Lotos chce przejść na ropę Gazpromu

Grupa Lotos chce kupować ropę od Gazpromu. Wczoraj prezes Lotosu Paweł Olechnowicz rozmawiał o tym w Moskwie z szefem rosyjskiego koncernu

O roboczym spotkaniu Olechnowicza i Millera w centrali Gazpromu poinformował wczoraj wieczorem rosyjski koncern. Omawiano "szeroki krąg kwestii związanych ze współpracą w branży gazowej i naftowej" - poinformował Gazprom.

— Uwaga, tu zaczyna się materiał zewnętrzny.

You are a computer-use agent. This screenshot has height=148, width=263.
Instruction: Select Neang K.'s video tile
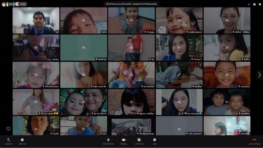(x=179, y=48)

- Rozmowy dotyczyły bezpośrednich dostaw przez Gazprom ropy naftowej do rafinerii Grupy Lotos - powiedział nam Marcin Zachowicz, rzecznik prasowy Lotosu. Zachowicz przypomniał, że w przyszłym roku wygasa kontrakt z firmą J&S na dostawy ropy do gdańskiej rafinerii. - Rozmowy z szefem Gazpromu dotyczyły dostaw ropy po zakończeniu umowy z J&S - potwierdził rzecznik Lotosu.

W tym roku Gazprom przejął kontrolę nad terminalem w porcie Primorsk koło Sankt Petersburga, główną bazą eksportu rosyjskiej ropy tankowcami. Aby zwiększyć obroty w Primorsku, Moskwa przymierza się do ograniczenia tranzytu ropy przez Polskę ropociągiem Przyjaźń.

Wczoraj z szefem Gazpromu spotkali się też wicepremier Waldemar Pawlak, polski ambasador w Rosji Jerzy Bahr oraz prezes PGNiG Michał Szubski.